Ik wil afsluiten met een paar opvallende onderzoeksresultaten die de afgelopen maanden onder mijn supervisie zijn geboekt. Zo rapporteerde de situatiedeskundige T.B. (in druk) onlangs van een groep veertigjarige schizofrene Colombianen dat zij geen gespleten persoonlijkheid hebben, maar juist een zogeheten splitten situation-besef. Zij zouden dus meerdere situaties tegelijkertijd waarnemen. Een interessante vondst, en verder onderzoek zal moeten uitwijzen of het ook mogelijk is deze schizofrene patiënten één of meerdere situaties minder te laten beleven.
Een andere bevinding komt uit de ontwikkelingssituatiepsychologie. Bejaarden lijken situaties anders te ervaren dan volwassenen tussen de vijfentwintig en zestig jaar, die op hun beurt situaties weer anders lijken te ervaren dan kinderen (R.M., submitted). Deze laatste bevinding zou evenwel nadelige consequenties kunnen hebben voor de beoefening van de situatiepsychologie, hoe belangrijk de ontdekking, met name voor het opstellen van de grondslagen van de situatiepsychologie, ook is. Immers, het is heel wel mogelijk dat situatiepsychologen van verschillende leeftijden hun object van studie, situaties, anders percipiëren.

Items uit de dataset:
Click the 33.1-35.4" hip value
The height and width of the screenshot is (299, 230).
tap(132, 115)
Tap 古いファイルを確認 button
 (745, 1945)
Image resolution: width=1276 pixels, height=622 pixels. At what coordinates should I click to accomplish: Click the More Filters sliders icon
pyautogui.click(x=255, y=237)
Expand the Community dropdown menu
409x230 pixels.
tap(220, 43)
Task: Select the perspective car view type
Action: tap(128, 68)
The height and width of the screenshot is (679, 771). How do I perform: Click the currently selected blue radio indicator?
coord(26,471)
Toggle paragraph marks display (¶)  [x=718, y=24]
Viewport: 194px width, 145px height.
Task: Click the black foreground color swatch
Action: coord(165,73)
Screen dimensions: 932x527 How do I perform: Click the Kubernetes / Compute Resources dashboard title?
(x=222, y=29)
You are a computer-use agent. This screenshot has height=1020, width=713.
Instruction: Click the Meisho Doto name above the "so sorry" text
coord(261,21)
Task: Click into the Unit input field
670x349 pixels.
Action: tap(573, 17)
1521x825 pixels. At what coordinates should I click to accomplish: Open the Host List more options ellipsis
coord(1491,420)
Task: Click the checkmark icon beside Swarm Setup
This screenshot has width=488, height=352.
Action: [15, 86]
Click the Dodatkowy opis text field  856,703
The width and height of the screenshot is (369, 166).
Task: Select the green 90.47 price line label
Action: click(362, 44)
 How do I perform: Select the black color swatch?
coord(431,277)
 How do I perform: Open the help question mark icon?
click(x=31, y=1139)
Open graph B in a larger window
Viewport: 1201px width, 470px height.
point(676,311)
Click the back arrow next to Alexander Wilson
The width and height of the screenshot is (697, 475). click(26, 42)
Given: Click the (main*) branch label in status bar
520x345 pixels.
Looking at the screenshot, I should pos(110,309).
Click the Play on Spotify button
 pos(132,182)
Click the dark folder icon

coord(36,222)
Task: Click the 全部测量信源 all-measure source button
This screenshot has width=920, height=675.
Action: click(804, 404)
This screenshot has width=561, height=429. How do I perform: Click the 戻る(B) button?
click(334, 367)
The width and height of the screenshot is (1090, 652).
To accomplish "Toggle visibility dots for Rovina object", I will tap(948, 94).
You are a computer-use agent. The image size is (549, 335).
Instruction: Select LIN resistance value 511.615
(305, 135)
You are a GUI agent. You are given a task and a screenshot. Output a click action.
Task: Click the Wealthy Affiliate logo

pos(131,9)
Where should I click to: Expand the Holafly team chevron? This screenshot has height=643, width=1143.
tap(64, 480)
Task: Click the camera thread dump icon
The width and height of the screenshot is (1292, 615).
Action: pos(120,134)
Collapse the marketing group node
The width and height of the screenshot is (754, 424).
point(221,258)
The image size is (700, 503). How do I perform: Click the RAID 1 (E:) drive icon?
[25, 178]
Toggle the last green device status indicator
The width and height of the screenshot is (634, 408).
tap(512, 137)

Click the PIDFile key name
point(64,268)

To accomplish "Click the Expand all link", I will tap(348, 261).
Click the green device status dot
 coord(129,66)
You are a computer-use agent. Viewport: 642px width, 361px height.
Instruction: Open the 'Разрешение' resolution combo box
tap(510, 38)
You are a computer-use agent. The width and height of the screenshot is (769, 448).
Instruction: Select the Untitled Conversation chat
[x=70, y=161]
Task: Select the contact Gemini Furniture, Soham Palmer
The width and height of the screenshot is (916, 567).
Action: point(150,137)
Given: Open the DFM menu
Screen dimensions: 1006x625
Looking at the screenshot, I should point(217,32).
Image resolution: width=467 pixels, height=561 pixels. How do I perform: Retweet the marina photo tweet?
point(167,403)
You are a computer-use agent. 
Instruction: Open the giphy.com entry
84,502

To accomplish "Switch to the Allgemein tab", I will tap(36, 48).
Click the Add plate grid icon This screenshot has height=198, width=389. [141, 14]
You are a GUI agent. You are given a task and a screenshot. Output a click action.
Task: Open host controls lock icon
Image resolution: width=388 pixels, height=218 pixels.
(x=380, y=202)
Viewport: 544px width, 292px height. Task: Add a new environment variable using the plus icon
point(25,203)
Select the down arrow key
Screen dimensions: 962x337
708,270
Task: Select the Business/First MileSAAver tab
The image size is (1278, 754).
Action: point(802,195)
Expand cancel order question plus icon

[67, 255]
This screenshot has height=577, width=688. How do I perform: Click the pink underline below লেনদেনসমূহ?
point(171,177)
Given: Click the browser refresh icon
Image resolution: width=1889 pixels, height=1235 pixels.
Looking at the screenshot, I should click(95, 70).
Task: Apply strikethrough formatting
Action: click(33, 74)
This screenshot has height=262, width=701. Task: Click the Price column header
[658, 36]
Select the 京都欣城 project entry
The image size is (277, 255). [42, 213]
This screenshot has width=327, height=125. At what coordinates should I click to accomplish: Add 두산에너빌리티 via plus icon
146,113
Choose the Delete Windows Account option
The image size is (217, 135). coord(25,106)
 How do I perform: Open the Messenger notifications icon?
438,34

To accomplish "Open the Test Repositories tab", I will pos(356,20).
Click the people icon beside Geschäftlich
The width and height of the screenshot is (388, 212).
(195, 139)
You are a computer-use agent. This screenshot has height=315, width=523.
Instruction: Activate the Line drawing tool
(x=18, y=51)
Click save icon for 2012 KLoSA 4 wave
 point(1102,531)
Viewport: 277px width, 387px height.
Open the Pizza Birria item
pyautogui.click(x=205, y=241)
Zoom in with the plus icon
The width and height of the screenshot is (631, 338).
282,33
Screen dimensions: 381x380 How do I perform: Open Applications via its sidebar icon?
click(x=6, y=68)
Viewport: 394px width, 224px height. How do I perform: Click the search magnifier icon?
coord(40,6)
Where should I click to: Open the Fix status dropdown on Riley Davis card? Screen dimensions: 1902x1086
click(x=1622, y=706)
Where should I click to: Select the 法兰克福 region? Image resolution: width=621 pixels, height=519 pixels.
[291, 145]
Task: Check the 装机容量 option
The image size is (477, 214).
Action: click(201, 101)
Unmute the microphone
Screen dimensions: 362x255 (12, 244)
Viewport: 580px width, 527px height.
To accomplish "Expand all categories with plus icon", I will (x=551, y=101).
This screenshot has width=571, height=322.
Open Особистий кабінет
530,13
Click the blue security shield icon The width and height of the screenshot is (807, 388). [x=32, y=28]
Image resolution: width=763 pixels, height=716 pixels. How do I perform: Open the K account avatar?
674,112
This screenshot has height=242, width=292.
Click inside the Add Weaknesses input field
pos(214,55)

## OEFENINGEN
1) Welke leeftijdsgroepen ervaren situaties volgens de tekst over situatiepsychologie elk op hun eigen manier? Noem ze allemaal.
2) Pak de tekst over situatiepsychologie op na de laatste zin en schrijf hem verder.
De rijen spelen hierbij geen enkele rol.

## ANTWOORDEN
1) Bejaarden, volwassenen tussen de vijfentwintig en zestig jaar, kinderen

2)
Er lijkt derhalve een belangrijke taak weggelegd voor de situmetrie. Ik heb vernomen dat ene V.B. hard bezig is aan de ontwikkeling van een betrouwbare intersituaties-beoordelingsmaat. Voorlopig lijken situmetriciin ieder geval bekwaam in het differentiëren van situaties, en het onderscheiden van de verschillende gedragingen daarin (V.B., in voorbereiding).
Tot zover dit beknopte overzicht. Binnenkort bericht ik u over enkele metasituationele analyses die momenteel worden uitgevoerd. Er is weer werk aan de winkel. De situatie roept.